* **DATA FOR ANALYSIS**
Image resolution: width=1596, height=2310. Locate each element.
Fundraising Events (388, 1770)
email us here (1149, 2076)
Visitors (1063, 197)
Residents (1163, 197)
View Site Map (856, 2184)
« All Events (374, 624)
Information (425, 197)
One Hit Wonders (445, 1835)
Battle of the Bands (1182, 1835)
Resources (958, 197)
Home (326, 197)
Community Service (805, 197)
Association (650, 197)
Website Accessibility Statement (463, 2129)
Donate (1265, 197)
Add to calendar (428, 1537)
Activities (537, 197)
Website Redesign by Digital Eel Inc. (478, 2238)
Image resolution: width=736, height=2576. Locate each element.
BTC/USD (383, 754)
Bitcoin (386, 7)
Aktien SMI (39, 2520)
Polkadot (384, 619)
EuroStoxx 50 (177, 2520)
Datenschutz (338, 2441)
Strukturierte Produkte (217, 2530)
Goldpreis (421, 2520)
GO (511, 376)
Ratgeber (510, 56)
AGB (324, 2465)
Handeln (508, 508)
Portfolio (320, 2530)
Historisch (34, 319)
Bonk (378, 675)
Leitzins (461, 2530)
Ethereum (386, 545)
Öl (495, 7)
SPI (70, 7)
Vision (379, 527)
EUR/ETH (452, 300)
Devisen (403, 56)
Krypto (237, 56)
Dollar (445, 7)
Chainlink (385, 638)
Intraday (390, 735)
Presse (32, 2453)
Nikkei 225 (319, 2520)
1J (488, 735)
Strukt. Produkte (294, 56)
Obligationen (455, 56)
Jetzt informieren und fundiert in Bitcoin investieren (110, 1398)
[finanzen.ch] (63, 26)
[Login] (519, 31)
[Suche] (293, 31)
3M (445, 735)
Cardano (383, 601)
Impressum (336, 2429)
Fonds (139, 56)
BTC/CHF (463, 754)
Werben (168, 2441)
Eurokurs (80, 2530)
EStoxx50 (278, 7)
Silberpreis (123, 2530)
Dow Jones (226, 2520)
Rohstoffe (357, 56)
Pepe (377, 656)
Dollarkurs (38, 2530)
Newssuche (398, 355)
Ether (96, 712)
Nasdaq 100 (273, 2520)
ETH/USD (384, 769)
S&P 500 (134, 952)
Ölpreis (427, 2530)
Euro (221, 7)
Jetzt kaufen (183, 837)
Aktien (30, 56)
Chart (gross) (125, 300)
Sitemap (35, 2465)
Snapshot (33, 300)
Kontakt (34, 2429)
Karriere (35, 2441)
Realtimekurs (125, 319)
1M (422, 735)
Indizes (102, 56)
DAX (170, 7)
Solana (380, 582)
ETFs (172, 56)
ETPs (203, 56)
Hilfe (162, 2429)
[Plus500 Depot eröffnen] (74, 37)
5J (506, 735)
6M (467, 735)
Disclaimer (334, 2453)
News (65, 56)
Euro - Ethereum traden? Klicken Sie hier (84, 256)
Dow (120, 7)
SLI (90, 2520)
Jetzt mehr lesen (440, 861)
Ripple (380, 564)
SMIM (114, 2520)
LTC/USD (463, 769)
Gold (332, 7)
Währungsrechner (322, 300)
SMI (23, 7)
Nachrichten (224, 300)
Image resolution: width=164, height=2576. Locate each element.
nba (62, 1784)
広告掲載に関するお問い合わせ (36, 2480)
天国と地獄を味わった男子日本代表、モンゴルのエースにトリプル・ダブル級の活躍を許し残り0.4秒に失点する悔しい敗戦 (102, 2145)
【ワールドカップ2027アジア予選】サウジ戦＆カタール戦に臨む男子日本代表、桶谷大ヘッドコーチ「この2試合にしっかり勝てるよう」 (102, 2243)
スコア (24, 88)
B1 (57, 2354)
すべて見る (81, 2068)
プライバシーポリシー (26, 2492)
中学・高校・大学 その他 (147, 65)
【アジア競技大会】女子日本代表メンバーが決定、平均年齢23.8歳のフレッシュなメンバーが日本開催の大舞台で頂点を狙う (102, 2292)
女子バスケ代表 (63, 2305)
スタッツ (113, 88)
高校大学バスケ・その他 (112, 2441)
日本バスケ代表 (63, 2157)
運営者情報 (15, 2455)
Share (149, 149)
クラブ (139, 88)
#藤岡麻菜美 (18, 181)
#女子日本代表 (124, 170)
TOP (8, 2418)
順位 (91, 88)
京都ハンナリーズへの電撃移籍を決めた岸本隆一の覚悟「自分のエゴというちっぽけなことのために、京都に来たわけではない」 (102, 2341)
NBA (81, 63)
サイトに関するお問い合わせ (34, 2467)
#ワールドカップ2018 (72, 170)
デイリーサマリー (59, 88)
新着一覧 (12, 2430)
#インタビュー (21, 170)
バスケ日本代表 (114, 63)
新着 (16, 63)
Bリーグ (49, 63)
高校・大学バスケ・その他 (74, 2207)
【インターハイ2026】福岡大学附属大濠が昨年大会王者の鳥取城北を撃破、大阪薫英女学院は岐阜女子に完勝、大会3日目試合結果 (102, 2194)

* **DIRECTIONS**
Exactly reproduce every record.

* **TASK ANSWER**
Image resolution: width=1596, height=2310. Locate each element.
Fundraising Events (388, 1770)
email us here (1149, 2076)
Visitors (1063, 197)
Residents (1163, 197)
View Site Map (856, 2184)
« All Events (374, 624)
Information (425, 197)
One Hit Wonders (445, 1835)
Battle of the Bands (1182, 1835)
Resources (958, 197)
Home (326, 197)
Community Service (805, 197)
Association (650, 197)
Website Accessibility Statement (463, 2129)
Donate (1265, 197)
Add to calendar (428, 1537)
Activities (537, 197)
Website Redesign by Digital Eel Inc. (478, 2238)
Image resolution: width=736, height=2576. Locate each element.
BTC/USD (383, 754)
Bitcoin (386, 7)
Aktien SMI (39, 2520)
Polkadot (384, 619)
EuroStoxx 50 (177, 2520)
Datenschutz (338, 2441)
Strukturierte Produkte (217, 2530)
Goldpreis (421, 2520)
GO (511, 376)
Ratgeber (510, 56)
AGB (324, 2465)
Handeln (508, 508)
Portfolio (320, 2530)
Historisch (34, 319)
Bonk (378, 675)
Leitzins (461, 2530)
Ethereum (386, 545)
Öl (495, 7)
SPI (70, 7)
Vision (379, 527)
EUR/ETH (452, 300)
Devisen (403, 56)
Krypto (237, 56)
Dollar (445, 7)
Chainlink (385, 638)
Intraday (390, 735)
Presse (32, 2453)
Nikkei 225 (319, 2520)
1J (488, 735)
Strukt. Produkte (294, 56)
Obligationen (455, 56)
Jetzt informieren und fundiert in Bitcoin investieren (110, 1398)
[finanzen.ch] (63, 26)
[Login] (519, 31)
[Suche] (293, 31)
3M (445, 735)
Cardano (383, 601)
Impressum (336, 2429)
Fonds (139, 56)
BTC/CHF (463, 754)
Werben (168, 2441)
Eurokurs (80, 2530)
EStoxx50 (278, 7)
Silberpreis (123, 2530)
Dow Jones (226, 2520)
Rohstoffe (357, 56)
Pepe (377, 656)
Dollarkurs (38, 2530)
Newssuche (398, 355)
Ether (96, 712)
Nasdaq 100 (273, 2520)
ETH/USD (384, 769)
S&P 500 (134, 952)
Ölpreis (427, 2530)
Euro (221, 7)
Jetzt kaufen (183, 837)
Aktien (30, 56)
Chart (gross) (125, 300)
Sitemap (35, 2465)
Snapshot (33, 300)
Kontakt (34, 2429)
Karriere (35, 2441)
Realtimekurs (125, 319)
1M (422, 735)
Indizes (102, 56)
DAX (170, 7)
Solana (380, 582)
ETFs (172, 56)
ETPs (203, 56)
Hilfe (162, 2429)
[Plus500 Depot eröffnen] (74, 37)
5J (506, 735)
6M (467, 735)
Disclaimer (334, 2453)
News (65, 56)
Euro - Ethereum traden? Klicken Sie hier (84, 256)
Dow (120, 7)
SLI (90, 2520)
Jetzt mehr lesen (440, 861)
Ripple (380, 564)
SMIM (114, 2520)
LTC/USD (463, 769)
Gold (332, 7)
Währungsrechner (322, 300)
SMI (23, 7)
Nachrichten (224, 300)
Image resolution: width=164, height=2576. Locate each element.
nba (62, 1784)
広告掲載に関するお問い合わせ (36, 2480)
天国と地獄を味わった男子日本代表、モンゴルのエースにトリプル・ダブル級の活躍を許し残り0.4秒に失点する悔しい敗戦 (102, 2145)
【ワールドカップ2027アジア予選】サウジ戦＆カタール戦に臨む男子日本代表、桶谷大ヘッドコーチ「この2試合にしっかり勝てるよう」 (102, 2243)
スコア (24, 88)
B1 (57, 2354)
すべて見る (81, 2068)
プライバシーポリシー (26, 2492)
中学・高校・大学 その他 (147, 65)
【アジア競技大会】女子日本代表メンバーが決定、平均年齢23.8歳のフレッシュなメンバーが日本開催の大舞台で頂点を狙う (102, 2292)
女子バスケ代表 (63, 2305)
スタッツ (113, 88)
高校大学バスケ・その他 (112, 2441)
日本バスケ代表 (63, 2157)
運営者情報 (15, 2455)
Share (149, 149)
クラブ (139, 88)
#藤岡麻菜美 (18, 181)
#女子日本代表 (124, 170)
TOP (8, 2418)
順位 (91, 88)
京都ハンナリーズへの電撃移籍を決めた岸本隆一の覚悟「自分のエゴというちっぽけなことのために、京都に来たわけではない」 (102, 2341)
NBA (81, 63)
サイトに関するお問い合わせ (34, 2467)
#ワールドカップ2018 (72, 170)
デイリーサマリー (59, 88)
新着一覧 (12, 2430)
#インタビュー (21, 170)
バスケ日本代表 (114, 63)
新着 (16, 63)
Bリーグ (49, 63)
高校・大学バスケ・その他 (74, 2207)
【インターハイ2026】福岡大学附属大濠が昨年大会王者の鳥取城北を撃破、大阪薫英女学院は岐阜女子に完勝、大会3日目試合結果 (102, 2194)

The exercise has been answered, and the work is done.